Imagine the shock, anger and resentment you would feel if a similar injustice happened to one of your friends or family members. Perhaps you already know.
Remarkably, the father of the victim, Ron Sarnecki, responded to this tragedy with profound love and understanding. Although he was extremely upset about losing his son, Ron told reporters that he forgave the killer.
You may find it difficult to identify with this reaction, but there is a critical lesson to be learned here. Despite undergoing the traumatic experience of losing his son, Ron Sarnecki is now on his way toward a peaceful life. He has learned to forgive.
At some point, we’ve all been wronged. Perhaps you were in an abusive relationship or a friend turned her back on you, and you’ve carried bitterness and resentment with you ever since. You likely had no choice in what happened to you, but here’s the good news: you do have a choice in how you react to this adversity and how you will live the rest of your life. Is it time to release the heavy burdens of anger and bitterness that have weighed you down for so long? Is it time to forgive like Ron Sarnecki did?

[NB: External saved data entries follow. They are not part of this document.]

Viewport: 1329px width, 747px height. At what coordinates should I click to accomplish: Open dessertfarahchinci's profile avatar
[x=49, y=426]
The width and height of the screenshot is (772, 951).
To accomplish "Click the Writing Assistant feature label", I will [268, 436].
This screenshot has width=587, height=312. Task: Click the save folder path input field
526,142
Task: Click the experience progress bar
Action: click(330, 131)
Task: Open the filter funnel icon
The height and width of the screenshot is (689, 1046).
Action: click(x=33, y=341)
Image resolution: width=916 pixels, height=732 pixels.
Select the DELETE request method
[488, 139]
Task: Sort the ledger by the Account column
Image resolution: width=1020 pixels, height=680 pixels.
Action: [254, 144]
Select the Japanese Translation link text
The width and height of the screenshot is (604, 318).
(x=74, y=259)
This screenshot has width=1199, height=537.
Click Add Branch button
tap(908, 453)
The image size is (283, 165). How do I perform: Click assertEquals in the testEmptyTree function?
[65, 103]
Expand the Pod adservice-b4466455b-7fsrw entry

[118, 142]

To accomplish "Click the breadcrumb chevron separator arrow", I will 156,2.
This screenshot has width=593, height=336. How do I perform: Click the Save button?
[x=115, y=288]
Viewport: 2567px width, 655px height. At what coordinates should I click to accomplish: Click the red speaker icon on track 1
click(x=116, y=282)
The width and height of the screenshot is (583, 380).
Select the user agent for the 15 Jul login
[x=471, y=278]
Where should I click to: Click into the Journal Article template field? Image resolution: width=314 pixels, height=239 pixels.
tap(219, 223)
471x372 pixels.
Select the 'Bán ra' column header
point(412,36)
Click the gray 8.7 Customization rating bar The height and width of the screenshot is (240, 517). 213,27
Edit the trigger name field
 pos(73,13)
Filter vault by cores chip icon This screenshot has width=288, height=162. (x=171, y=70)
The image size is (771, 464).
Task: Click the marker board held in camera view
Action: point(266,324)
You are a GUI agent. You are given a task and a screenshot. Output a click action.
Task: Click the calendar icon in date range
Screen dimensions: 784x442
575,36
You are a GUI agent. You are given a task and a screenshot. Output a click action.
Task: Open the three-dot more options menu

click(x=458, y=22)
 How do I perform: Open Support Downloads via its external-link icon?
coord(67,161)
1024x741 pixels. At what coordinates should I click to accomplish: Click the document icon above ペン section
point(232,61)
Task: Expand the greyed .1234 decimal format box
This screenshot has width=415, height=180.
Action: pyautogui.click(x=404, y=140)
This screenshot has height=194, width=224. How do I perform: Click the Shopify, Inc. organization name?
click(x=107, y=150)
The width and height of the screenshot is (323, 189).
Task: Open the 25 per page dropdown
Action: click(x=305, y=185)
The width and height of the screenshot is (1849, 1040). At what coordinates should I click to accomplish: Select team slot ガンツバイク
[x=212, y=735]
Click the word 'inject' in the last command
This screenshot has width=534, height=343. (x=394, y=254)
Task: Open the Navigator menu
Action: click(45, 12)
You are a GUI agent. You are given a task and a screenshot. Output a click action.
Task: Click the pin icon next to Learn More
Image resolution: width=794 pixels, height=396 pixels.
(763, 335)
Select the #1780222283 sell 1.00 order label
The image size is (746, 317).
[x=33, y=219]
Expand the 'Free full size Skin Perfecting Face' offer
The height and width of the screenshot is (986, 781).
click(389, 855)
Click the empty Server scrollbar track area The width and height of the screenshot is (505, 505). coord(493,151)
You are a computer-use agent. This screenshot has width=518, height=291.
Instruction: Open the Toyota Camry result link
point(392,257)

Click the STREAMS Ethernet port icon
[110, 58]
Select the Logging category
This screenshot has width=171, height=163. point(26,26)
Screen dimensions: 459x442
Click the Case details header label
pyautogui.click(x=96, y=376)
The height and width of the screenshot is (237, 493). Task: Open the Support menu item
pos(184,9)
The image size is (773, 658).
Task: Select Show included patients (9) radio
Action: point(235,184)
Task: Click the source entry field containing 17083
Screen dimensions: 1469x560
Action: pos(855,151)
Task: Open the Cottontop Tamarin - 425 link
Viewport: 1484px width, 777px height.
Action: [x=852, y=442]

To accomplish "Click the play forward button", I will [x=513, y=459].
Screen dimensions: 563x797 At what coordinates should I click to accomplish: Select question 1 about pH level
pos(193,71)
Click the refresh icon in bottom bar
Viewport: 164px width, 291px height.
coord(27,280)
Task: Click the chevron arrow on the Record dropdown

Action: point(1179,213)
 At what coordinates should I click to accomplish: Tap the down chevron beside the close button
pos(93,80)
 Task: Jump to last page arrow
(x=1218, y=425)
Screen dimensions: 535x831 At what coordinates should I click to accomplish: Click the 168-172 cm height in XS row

Before continuing, let’s clarify what forgiveness is not. To forgive is not to excuse, justify, pardon or condone what someone else did. Furthermore, forgiveness does not mean that you reconcile with this person or that you invite him or her back into your life1. The purpose of forgiveness is to free yourself from the negative thoughts and emotions that so often accompany a grudge. Indeed, a great deal of research suggests that there are negative consequences for those who find it difficult to forgive.
A lack of forgiveness is often accompanied by resentment, which is associated with feelings of depression and anxiety2. Furthermore, people who are less forgiving are more likely to be hateful, angry and neurotic. On the other hand, forgiving people are more likely to be happy and physically healthy3.
1 Worthington, E. L., Witvliet, C. V., Pietrini, P., Miller, A. J. (2007). Forgiveness, health, and well-being: A review of evidence for emotional versus decisional forgiveness, dispositional forgivingness, and reduced unforgiveness. Journal of Behavioral Medicine, 30, 291-302. 2 Reed, G. L., & Enright, R. D. (2006). The effects of forgiveness therapy on depression, anxiety, and posttraumatic stress for women after spousal emotional abuse. Journal of Consulting and Clinical Psychology, 74, 920–929. 3 McCullough, M. E. (2001). Forgiveness: who does it and how do they do it? Current Directions in Psychological Science, 10, 194-197. 4 Reed, G. L., & Enright, R. D. (2006). The effects of forgiveness therapy on depression, anxiety, and posttraumatic stress for women after spousal emotional abuse. Journal of Consulting and Clinical Psychology, 74, 920–929. 5 Lyubomirsky, S. (2008). The how of happiness: A scientific approach to getting the life you want. New York: Penguin Press.